Herbert De Ley, Fixing Up Reality. La Fontaine and Lévi-Strauss. Paris, Seattle, Tübingen: Papers on Seventeenth-Century Literature, 1996; 109 pp.; LC Call no.: PQ1812.D45

This brief and charming volume is eminently readable. Indeed, one feels as if one had entered into a conversation with the author, his hairdresser, Monsieur C***, his anonymous shampouineuse, the person-on-the-street, who "can quote La Fontaine [more often than]... Proust, or Saint-Simon, or D'Urfé or anybody else..." (11). One feels as if one can hear the concierge's children noisily exerting themselves in the courtyard, rue de Charonne, even as the author discusses "silence" in La Fontaine and Lévi-Strauss. The author first muses on the rare occasions on which Lévi-Strauss refers to La Fontaine. These are made to seem even more remarkable as references and quotations from La Fontaine surround De Ley from every context, from media to contemporary conversation. Despite this observation, De Ley decides that Lévi-Strauss, like most French, knew La Fontaine well. Furthermore, La Fontaine and Lévi-Strauss share a love of mythology, one myth being termed by Lévi-Strauss a "fable primitive" (14). The fable writer and the anthropologist draw parallels between the animal kingdom and the human world. La Fontaine's naïve observations of nature are similar to Lévi-Strauss's "skepticism about zoological information in mythic thought" (15). Both authors work on dual vertical/horizontal axes. This is demonstrated by comparing La Fontaine's fable, "L'aigle et l'escarbot," to those on the same topic by Aesop and Benserade. Both authors employ binary oppositions: inside/outside, cries/silence, nature and culture.

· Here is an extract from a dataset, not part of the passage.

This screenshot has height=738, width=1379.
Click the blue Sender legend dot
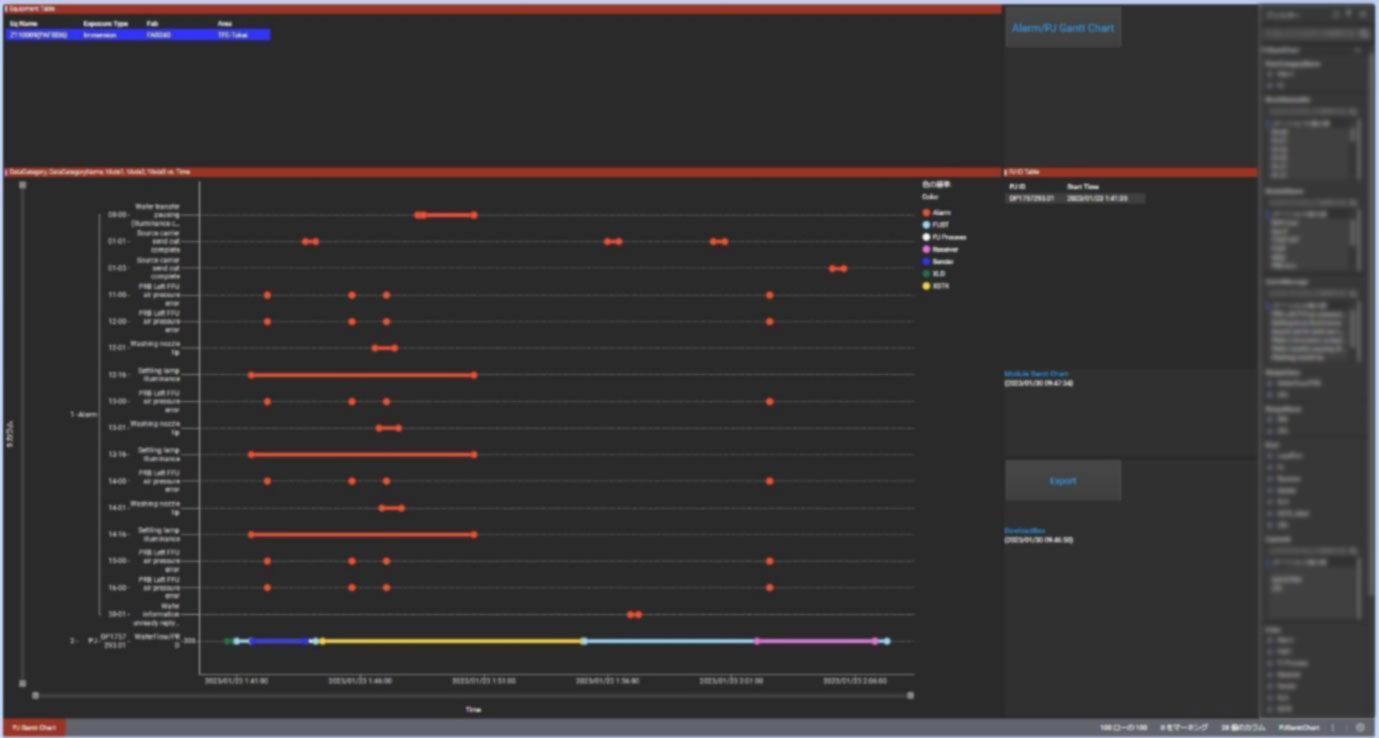pyautogui.click(x=926, y=262)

The language employed by De Ley is very lively. La Fontaine is seen as the "Woody Allen" of the seventeenth century (16). Moreover, De Ley wonders "if the founder of structural anthropology is not, in reality someone more like La Fontaine" [than Rousseau] (101). Revenge is "the even Steven philosophy" (69), and "just as some modern fractured fables may replace Little Red riding Hood's wolf, so La Fontaine replaces Guéroult's lions simple véhémence with an environment of specifically-institutionalized hypocrisy" (97). At the conclusion of the somewhat non-conclusive conclusion, De Ley suggests that "The Mythologies continue through many hundreds of pages. La Fontaine seems everywhere to prefer short works, suggesting that like this one, they should, 'loin d'épuiser une matiére ... [n'en] prendre que la fleur'" (105).

Perhaps this reviewer should opt as well for brevity and conclude that De Ley's understanding of Lévi-Strauss and La Fontaine is profound. His book only scratches the surface of this obvious erudition. His book opens many interesting avenues of analysis and comparison. Each chapter could likely become the topic of a longer work in itself. One could certainly debate the selection of points, of fables, of comparisons. One could critique the necessary superficiality of development. But, in a conversation, such as the one between Lui et Moi, in Diderot's Neveu de Rameau, the volatility and diversity constitute part of the charm and inherent genius. In this post conversation review, we submit that, while cries and silence alternatively represent strength and weakness, (as demonstrated in Chapter Five), silence, like the majestic lion of fable, myth and anthropological study, reigns supreme in its obedience to the law of brevity.